CQ Roasts & Toasts Bob Merry

Thursday wasn’t just another day in the life of CQ CEO Bob Merry whose departure from his home of 22 years is imminent, it was party central.

Part One: Cocktail reception on the rooftop of The Hay Adams with colleagues Mike Riley, Bruce Drake, Ken Sands and Loesje Troglia.

As happens at these events, the tributes were plentiful, but the crowd favorite was from Victoria Monroe of the advertising department. “Actually, I’m very glad Bob could join us tonight. He initially said he couldn’t make it because he was going to be hiking the Appalachian Trail… Before speaking tonight I had two thoughts. First, how do you toast a charismatic, popular, visionary and successful leader? And, second, I am so glad that that is not at all relevant tonight.”

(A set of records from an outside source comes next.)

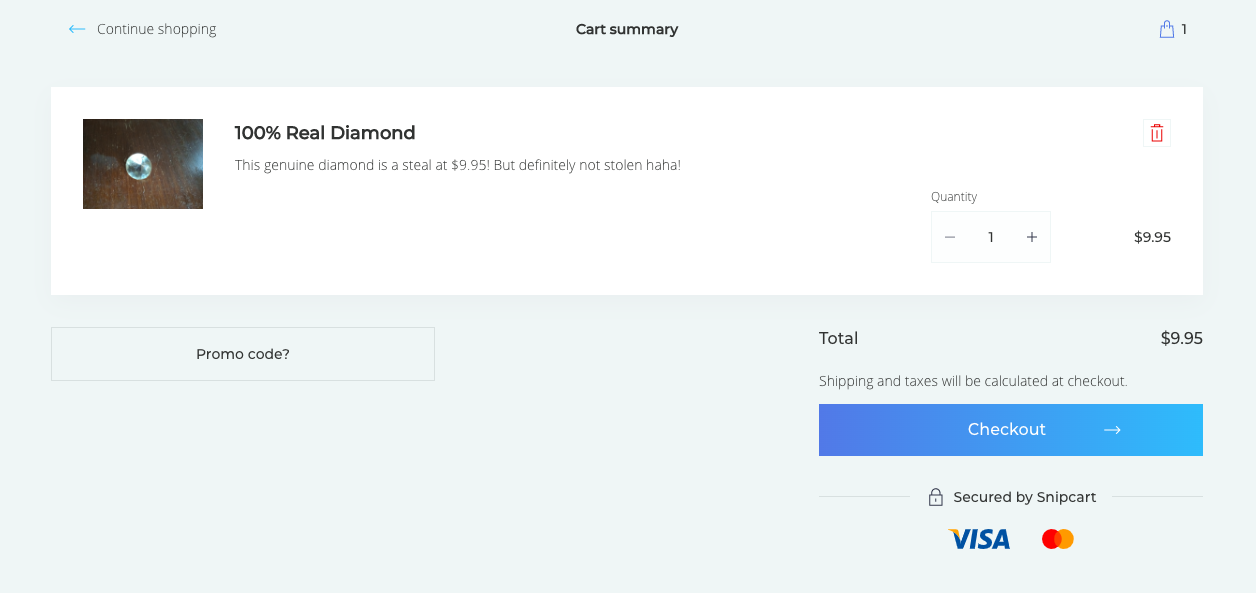This screenshot has height=593, width=1256.
Task: Click the Secured by Snipcart label
Action: click(1025, 496)
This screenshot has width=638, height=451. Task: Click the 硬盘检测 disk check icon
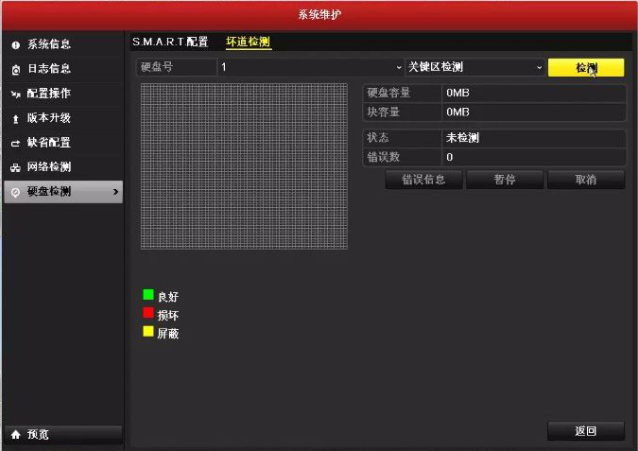coord(15,192)
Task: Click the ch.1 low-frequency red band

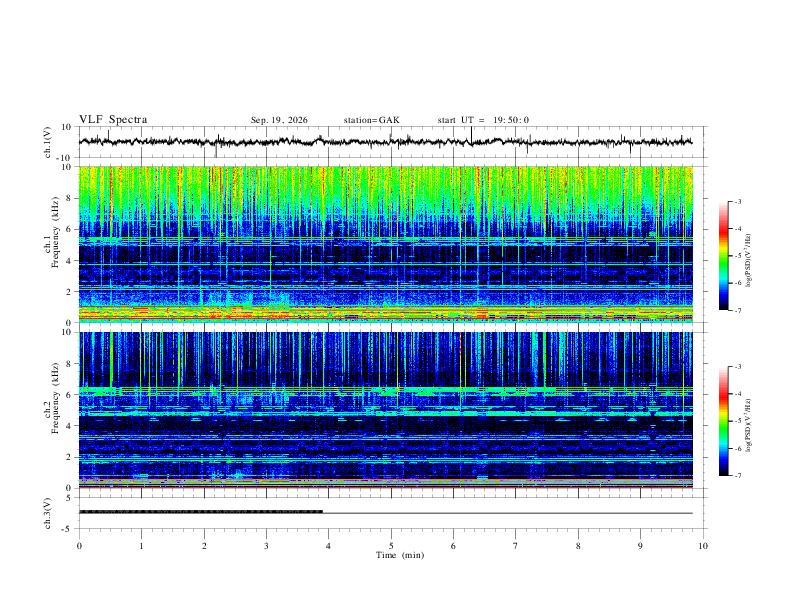Action: coord(386,314)
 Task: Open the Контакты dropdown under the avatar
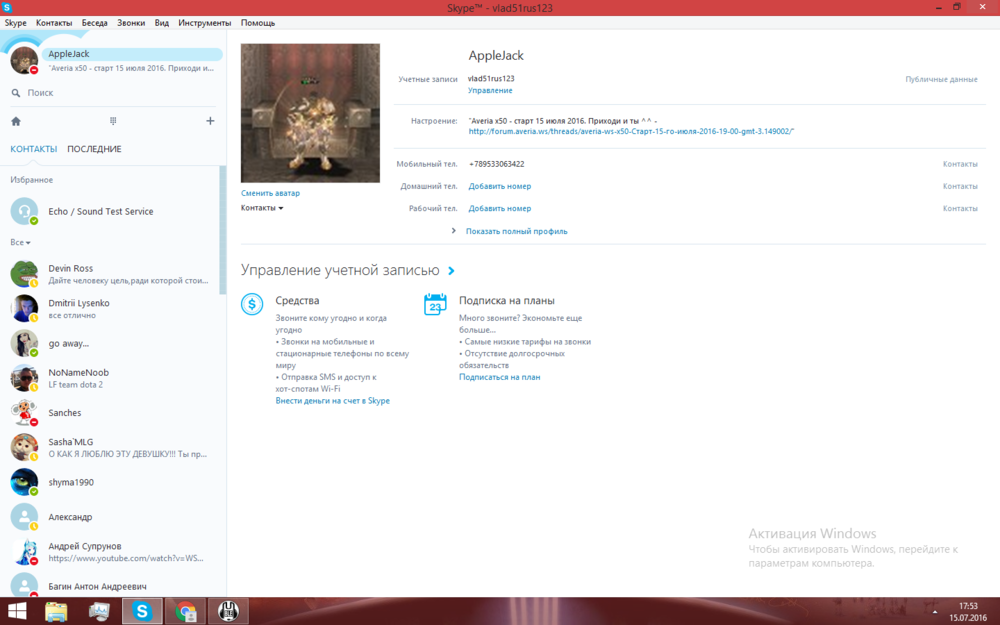262,208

And, “Bob, we were hoping to get President Obama to call in and wish you well. We requested just 5 minutes of the President’s time, but the White House said he couldn’t do it. But Joe Biden did say he’d be glad to call in for about 3 hours,” Monroe went on.

Part Two: Dinner with friends and colleagues at Teatro Goldoni hosted by publicist Janet Donovan, who is also a publicist for CQ.

That portion of the evening was “off the record,” but we managed to snag this one photo from them. In attendance: Al Hunt, Jeff Stein, Craig Crawford, Mort Kondracke, Myra McPherson, David Rapp, Bruce Drake, Margaret Warner, Keith White, Jerome Cramer, and Judy Woodruff.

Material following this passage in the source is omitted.